In the course of the project, we considered crowded systems of varying complexity, ranging from solutions containing a single crowder species through a very heterogenous system mimicking the protein composition found in the Escherichia coli (E. coli) bacterium.
By examining the thermal stability of a model protein (chymotrypsin inhibitor 2) in different crowded environments, we showed that the stability effect of crowding depends on temperature. In particular, we found evidence of a crossover temperature below which the crowded environment destabilized the native state of the protein and above which it became stabilizing. We found that distinct interaction patterns with the crowders as well as the crowder size played a role in the balance between destabilization and stabilization (published in J. Phys. Chem. Lett. 2021).
We further investigated the diffusion, stability, and conformations of the barrels of superoxide dismutase 1 (SOD1), a protein whose unfolding has been implicated in the ALS disease. By analyzing the thermal unfolding of the protein, we identified the most fragile parts of the barrel and linked them to an increased interaction with the crowder. These analyses allowed us to rationalize why certain amino acid mutations on the SOD1 barrel can turn a destabilizing environment into a stabilizing one, an unexpected effect observed in experiments. Our findings highlighted the role of weak attractive interactions of a protein with its environment (published in J. Phys. Chem. Lett. 2020).
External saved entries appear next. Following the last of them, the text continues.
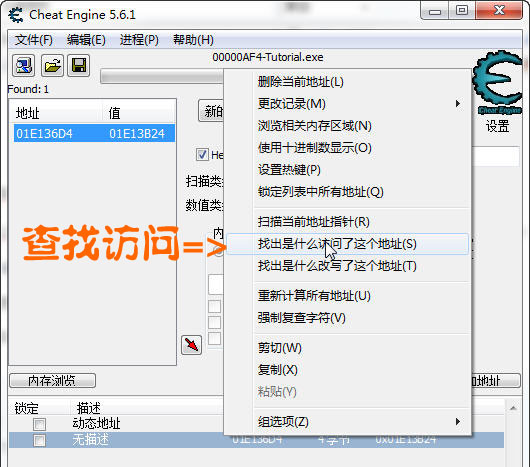Click the red arrow add-address icon
This screenshot has height=467, width=530.
click(x=192, y=345)
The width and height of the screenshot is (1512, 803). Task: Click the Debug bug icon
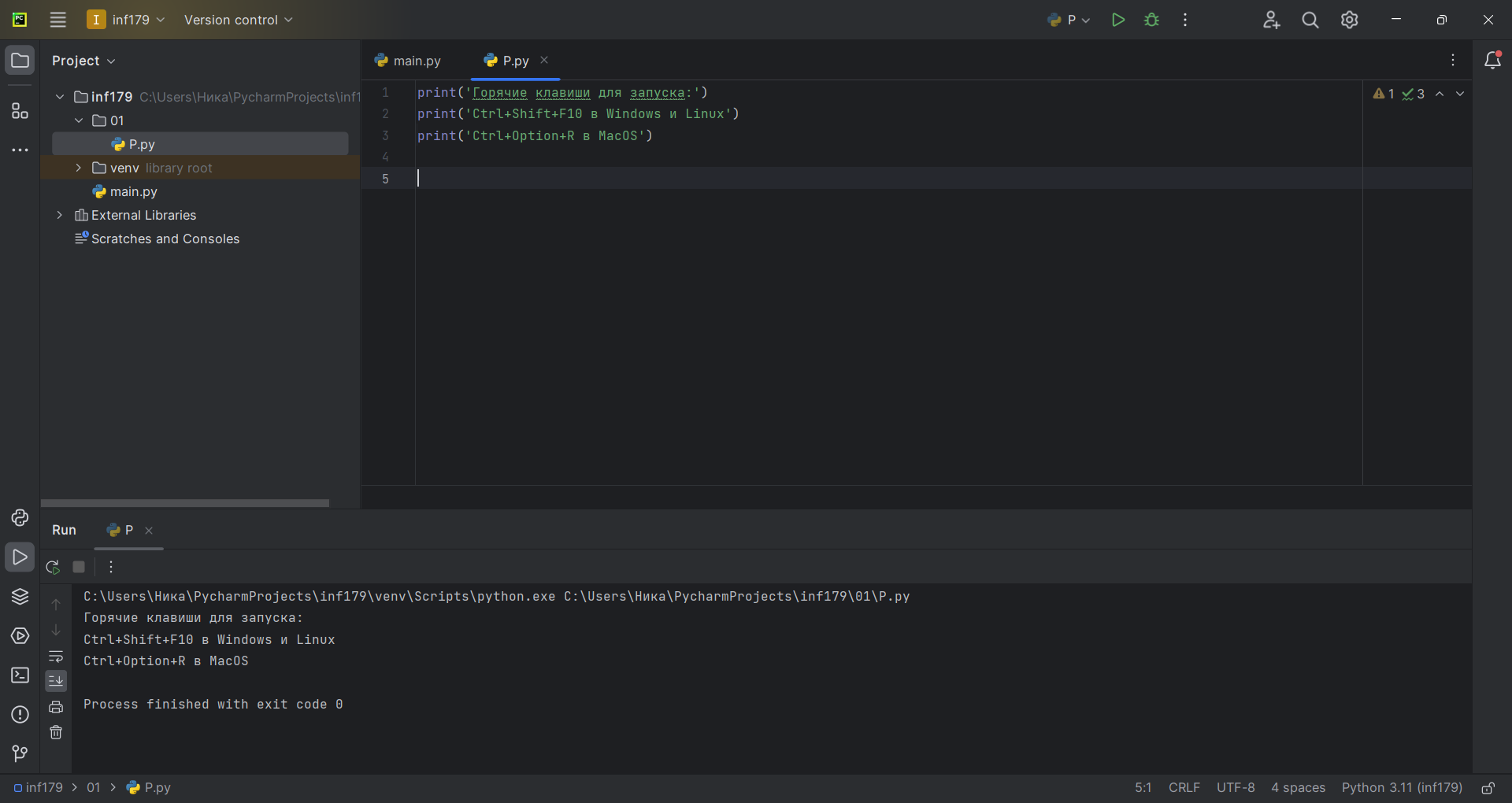point(1151,20)
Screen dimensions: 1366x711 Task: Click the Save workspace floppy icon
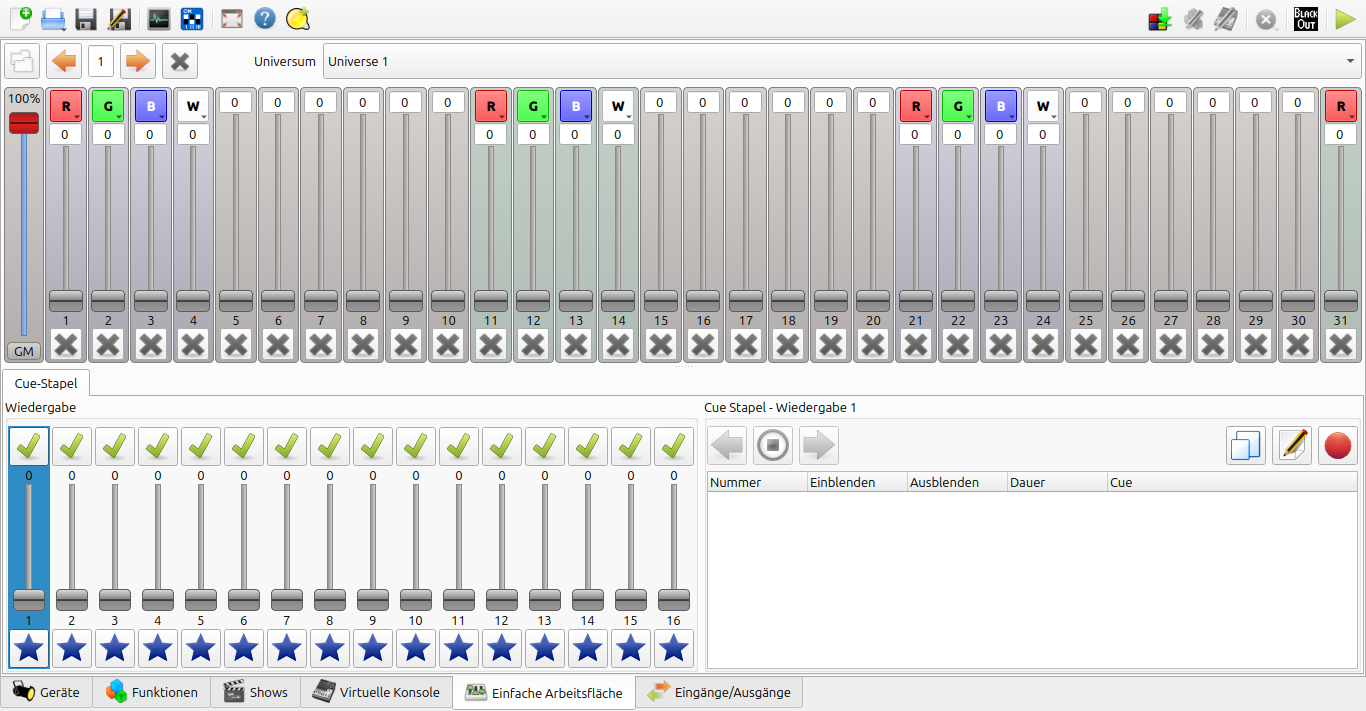click(x=86, y=18)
As the most complex system investigated during the project, we built a model mimicking a part of the E. coli interior. We used it to probe protein diffusion, contacts, and stability inside the heterogeneous protein mixture. In particular, we examined how protein motions and interactions are affected when parts of the E. coli interior become thermally unfolded. We correlated the results with findings from neutron scattering measurements to shed light on processes that accompany cell death.
Finally, we considered the diffusion of an enzyme (alpha-chymotrypsin) inside a model of a vesicle in the presence of crowders. Our simulations showed how crowders can modulate the proximity of the enzyme to the confining membrane, with possible impacts on the enzyme’s catalytic activity.